La diatriba è ormai implacabile e la posizione degli utenti Twitter non è più negoziabile: chi non sa usare il social network e non rispetta le sue “regole implicite” se ne può anche andare… Possibilmente su Facebook.

Da due giorni l’hastag #TornateSuFacebook, lanciato da PTKDev, è in assoluto il più twittato e non ne vuole sapere di uscire dai trend topic.

Del resto la differenza tra i due strumenti è netta: Facebook è il luogo in cui ci si fa belli, si postano tante foto e tanti video per ricevere commenti come “uhhhh” e “ahhhhh”, mentre Twitter è votato all’essenzialità, alla sincerità, al dibattito e nessuno è interessato a foto e video di viaggi di nozze o nascite di bebè.

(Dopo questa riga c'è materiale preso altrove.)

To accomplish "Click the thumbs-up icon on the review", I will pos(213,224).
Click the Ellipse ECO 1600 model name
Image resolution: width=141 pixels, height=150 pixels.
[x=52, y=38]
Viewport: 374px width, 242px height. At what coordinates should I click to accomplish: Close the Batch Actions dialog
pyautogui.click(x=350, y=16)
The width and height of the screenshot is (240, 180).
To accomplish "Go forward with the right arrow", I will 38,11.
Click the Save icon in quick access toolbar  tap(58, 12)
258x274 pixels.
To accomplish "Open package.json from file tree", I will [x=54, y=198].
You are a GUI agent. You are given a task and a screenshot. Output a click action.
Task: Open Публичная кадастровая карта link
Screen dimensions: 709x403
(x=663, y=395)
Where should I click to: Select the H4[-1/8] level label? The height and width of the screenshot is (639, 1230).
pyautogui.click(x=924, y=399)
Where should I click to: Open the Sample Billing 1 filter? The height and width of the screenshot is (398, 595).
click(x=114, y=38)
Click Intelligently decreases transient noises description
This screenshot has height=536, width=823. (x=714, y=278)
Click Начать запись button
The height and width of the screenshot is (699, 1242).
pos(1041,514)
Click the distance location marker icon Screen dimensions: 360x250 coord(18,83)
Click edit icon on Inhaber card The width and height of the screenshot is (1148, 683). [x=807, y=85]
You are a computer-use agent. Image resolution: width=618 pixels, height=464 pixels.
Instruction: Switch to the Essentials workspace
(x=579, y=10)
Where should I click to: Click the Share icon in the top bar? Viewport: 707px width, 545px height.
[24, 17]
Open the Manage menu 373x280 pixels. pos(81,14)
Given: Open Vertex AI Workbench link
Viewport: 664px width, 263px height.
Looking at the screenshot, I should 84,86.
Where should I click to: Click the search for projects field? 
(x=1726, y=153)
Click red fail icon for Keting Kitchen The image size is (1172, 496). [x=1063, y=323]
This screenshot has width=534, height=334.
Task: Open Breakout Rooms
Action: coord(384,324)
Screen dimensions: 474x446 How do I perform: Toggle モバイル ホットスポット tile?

Ormai il senso di fastidio, e forse anche di superiorità, è manifesto: qualcuno ci ride, qualcuno esprime opinioni in tono pacato e qualcuno è addirittura minaccioso:
FedericaReggi non sopporta chi non ha ancora percepito le differenze: “Voi che chiedete – ma praticamente Twitter è una specie di Facebook? – #TornateSuFacebook”; mentre Lee_Ann77 incalza: “Se pensate che twitter è uno strumento di rimorchio 2.0 #TornateSuFacebook” e topona precisa: “Voi che superate i 2 tweet di risposta, #TornateSuFaceBook e smettete di farla lunga”.
C’è anche chi pensa che girare i tacchi non sia sufficiente, come 140 Caratteracci che chiarisce il concetto una volta per tutte: “#tornatesufacebook non basta, rimaneteci”.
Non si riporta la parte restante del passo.